• WORK TO COMPLETE: In the forum thread below on the conformational analysis problem, in what diastereomeric ratio is the major diastereomer from the photocycloaddition formed?

• TEXT SECTION:
[azmanam]

(to be read very dramatically:)

After last week's epic, we open this week with a conformational analysis saga in three acts.  We begin... with Act I.  Our hero - lonely - sits on stage, waiting for his cue.  Annnnd ACTION.

QUESTION: Mechanism and product.  You know the drill

[Heory]

 

[jinclean]

Yes ,i agree with Heory the CuBr&SMe2 make a 1,4 addition to the carbonly of the ester

[tmartin]

I agree with the conjugate addition, however I think the reaction will proceed a step further, with the resultant enolate attacking the ester of the original nucleophile.  And that diene will then undergo the photocycloaddition.  Hopefully I attached the chemdraw correctly...

[stewie griffin]

I agree with tmartin. I propose the following 2+2:

[nj_bartel]

PotW attracts new members!

[azmanam]

tmartin is correct that the interesting part of step 1 is the allenolate collapsing back down, displacing ethoxide, to give the cyclopentenone as product X.  Stewie is correct that the product of step 2 is the 2+2 (without retro 2+2, heory) to give the cyclobutane, but stewie gets the diastereoselectivity wrong   You've got the right idea in the transisiton state, but your conformational analysis argument is off, and gives the wrong diastereomer.  I meant to post it in the original problem, but the actual major diastereomer from that photocycladdition is formed in greater than 25:1 dr.

[Heory]

 
As I've learned, oganocopper reagents don't react with ester groups. At first I thought that the new oganocopper compound that resulted from Micheal Addition would gain a proton at the work-up step to form an alkene.
But here, the ester group did react, why?
Was that because of HMPA, which bond with copper thus activated the oganocopper reagent? Without HMPA, we would not obtain the desired product, would we?

BTW, are there any mavericks fans? Cheers for today's victory!

[stewie griffin]

Dang. I was debating what was going to be worse to place pseudoaxial... the tert-butyl or the TMSO group. Well I guess silicon is quite fat, and thus I have to agree with Heory's transition states.
Heory: After the organocuprate does the michael addition we're left with essentially a fancy metallated enolate. The metal just happens to be copper here, but I don't see any reason why this metallated enolate shouldn't react similarly to others (potassium, sodium, magnesium, titanium, boron, etc.). So I may be missing something but I didn't think it was a problem at all to imagine the copper enolate attacking another carbonyl functionality.
So what's the others parts to this problem???

• DATA LINES:
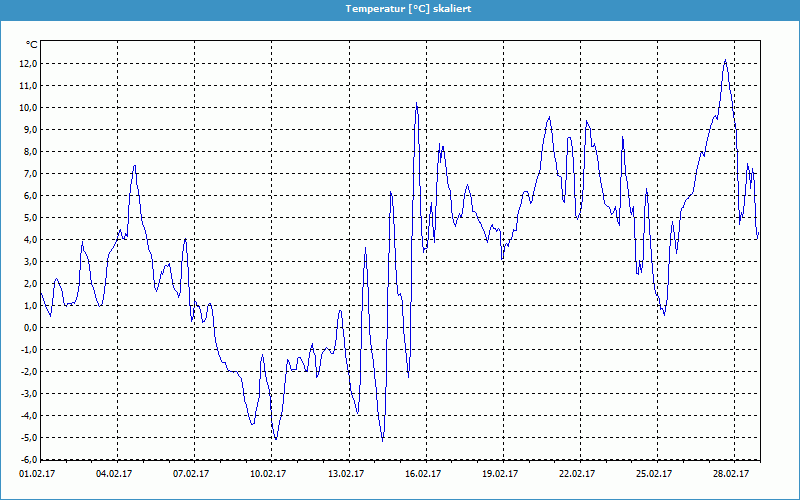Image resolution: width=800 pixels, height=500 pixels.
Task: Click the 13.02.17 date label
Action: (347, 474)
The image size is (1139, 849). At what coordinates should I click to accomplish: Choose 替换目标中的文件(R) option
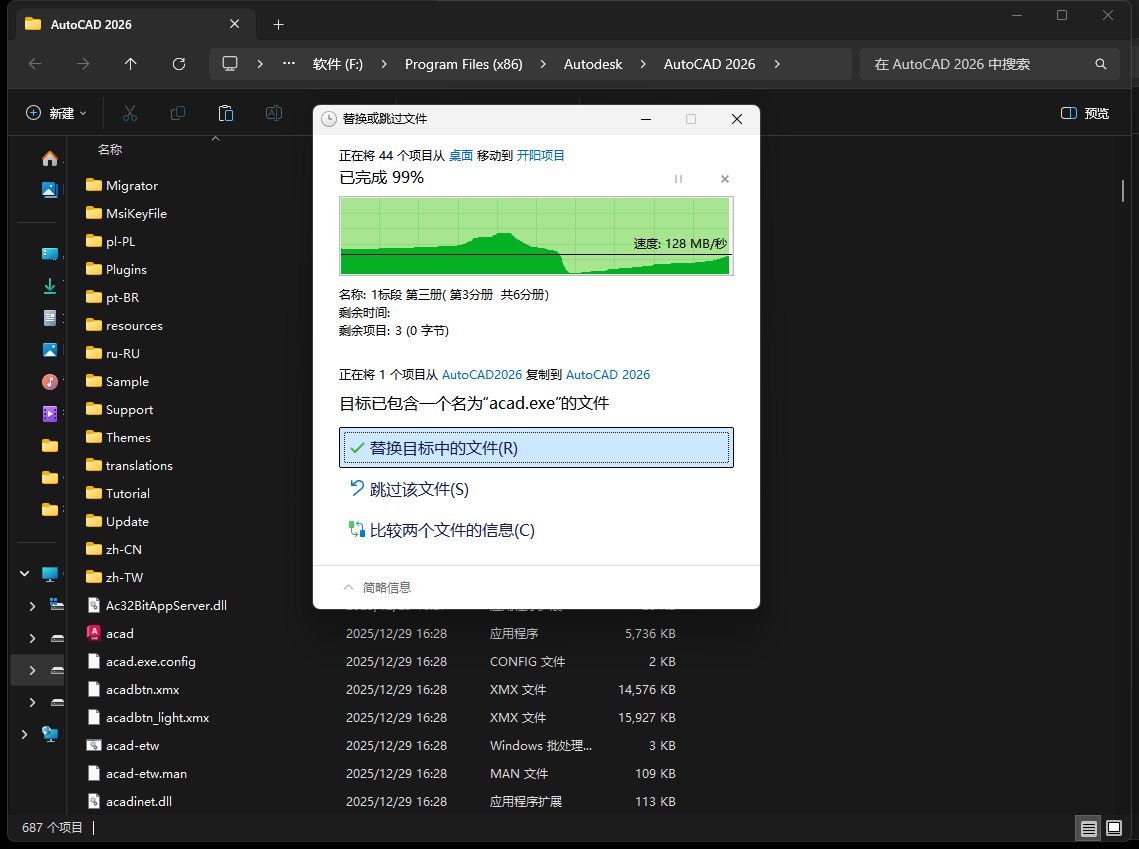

• THE SOLUTION: Greater than 25:1 dr.